After the Fairmont Hotels of Toronto who has pulled out from Calcutta, it is the turn of the native Information Technology giants Infosys and Wipro who appears to be on the pullout contemplation as per the warning flashed by them over Singur.
Ripples of Singur stalemate echoing on Bengal’s big-ticket investments were felt when T.V.M.Pai, director (human resources) in the Infosys, the forerunner of Indian IT sector saying, “Singur has changed everything. If land promised by a state government cannot be handed over to a corporate house because some people are out to settle political scores, then it is not a climate which can bring in investment in the state,” Infosys hinted that they are doing a rethink on its proposed IT hub in the New Town area of Calcutta.

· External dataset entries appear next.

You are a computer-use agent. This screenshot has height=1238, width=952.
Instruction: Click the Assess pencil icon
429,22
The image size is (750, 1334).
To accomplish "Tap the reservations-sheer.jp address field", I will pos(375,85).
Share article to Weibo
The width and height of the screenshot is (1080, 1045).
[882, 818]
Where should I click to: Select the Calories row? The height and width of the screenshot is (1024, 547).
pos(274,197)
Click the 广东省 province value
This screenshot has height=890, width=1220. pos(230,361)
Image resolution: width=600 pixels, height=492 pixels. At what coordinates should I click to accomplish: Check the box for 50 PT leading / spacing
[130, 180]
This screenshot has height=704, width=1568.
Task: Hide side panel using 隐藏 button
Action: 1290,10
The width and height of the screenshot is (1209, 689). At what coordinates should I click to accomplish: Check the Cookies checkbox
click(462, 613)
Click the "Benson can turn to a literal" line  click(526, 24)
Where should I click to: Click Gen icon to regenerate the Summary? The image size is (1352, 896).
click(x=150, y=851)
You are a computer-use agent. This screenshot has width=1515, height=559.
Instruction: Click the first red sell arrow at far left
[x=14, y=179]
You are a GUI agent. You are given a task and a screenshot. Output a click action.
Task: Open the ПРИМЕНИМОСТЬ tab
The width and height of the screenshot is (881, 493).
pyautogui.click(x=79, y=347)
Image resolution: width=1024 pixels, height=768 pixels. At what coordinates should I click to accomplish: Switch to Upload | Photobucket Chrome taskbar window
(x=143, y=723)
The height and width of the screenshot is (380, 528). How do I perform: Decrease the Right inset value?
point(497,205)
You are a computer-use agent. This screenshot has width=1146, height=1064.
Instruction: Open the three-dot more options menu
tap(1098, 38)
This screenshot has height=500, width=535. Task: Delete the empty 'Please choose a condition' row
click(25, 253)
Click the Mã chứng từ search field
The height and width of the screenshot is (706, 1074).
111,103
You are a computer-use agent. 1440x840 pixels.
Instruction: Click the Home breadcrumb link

Pai’s tough warning followed days after Infosys Chairman N.R.Narayan Murty said that the agitation in Singur over land acquisition would instill fear and uncertainty in the minds of Indian as well as overseas investors.
Infosys is set to invest Rs.500 crore (125 million USD) in Bengal as their maiden investment, which is likely to employ 5000 people. Another IT titan Wipro has also committed to invest a similar amount over next three four years with the same employment potential on a ninety acres campus. They too have become apprehensive of the situation now.
Meanwhile rallying behind Tata Motors, the Federation of Indian Chambers of Commerce and Industry (FICCI) said that the there was “it was concerned that devil is in the details (of the agreement reached between Mamata and government) and an all round settlement is needed which would be a win-win for the government, the opposition, Tatas, the ancillary units, vendors and the farmers.”